- WHAT TO PRODUCE
What you return must be the full data, repeated verbatim, with no pictures in it.

Stored records:
- - - -

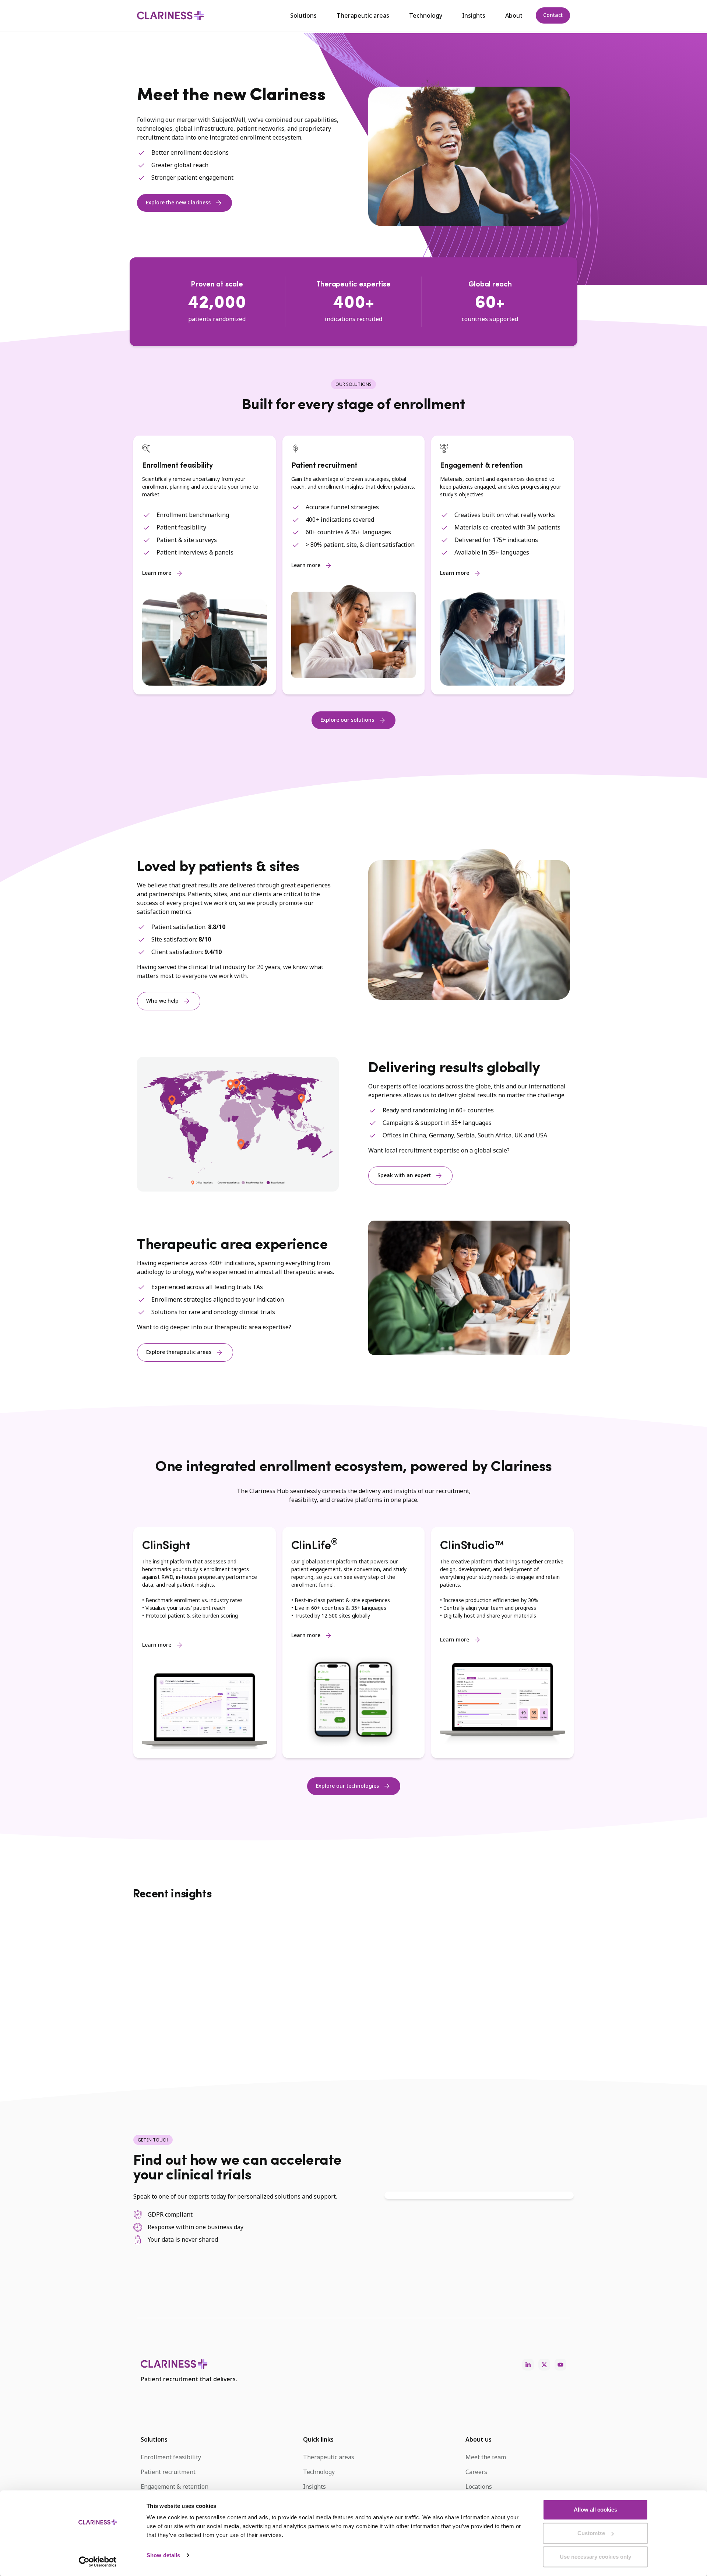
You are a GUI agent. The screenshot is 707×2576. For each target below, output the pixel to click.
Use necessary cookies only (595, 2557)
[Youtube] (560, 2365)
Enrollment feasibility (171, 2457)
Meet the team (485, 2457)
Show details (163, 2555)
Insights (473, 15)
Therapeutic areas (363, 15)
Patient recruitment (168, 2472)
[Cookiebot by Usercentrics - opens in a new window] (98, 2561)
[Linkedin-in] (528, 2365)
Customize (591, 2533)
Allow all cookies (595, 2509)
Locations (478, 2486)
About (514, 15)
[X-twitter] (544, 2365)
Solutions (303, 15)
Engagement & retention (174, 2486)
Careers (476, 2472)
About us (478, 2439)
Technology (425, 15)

- - - -

- COMPLETED EXERCISE
You are a GUI agent. The screenshot is 707×2576. For each target below, output the pixel to click.
Use necessary cookies only (595, 2557)
[Youtube] (560, 2365)
Enrollment feasibility (171, 2457)
Meet the team (485, 2457)
Show details (163, 2555)
Insights (473, 15)
Therapeutic areas (363, 15)
Patient recruitment (168, 2472)
[Cookiebot by Usercentrics - opens in a new window] (98, 2561)
[Linkedin-in] (528, 2365)
Customize (591, 2533)
Allow all cookies (595, 2509)
Locations (478, 2486)
About (514, 15)
[X-twitter] (544, 2365)
Solutions (303, 15)
Engagement & retention (174, 2486)
Careers (476, 2472)
About us (478, 2439)
Technology (425, 15)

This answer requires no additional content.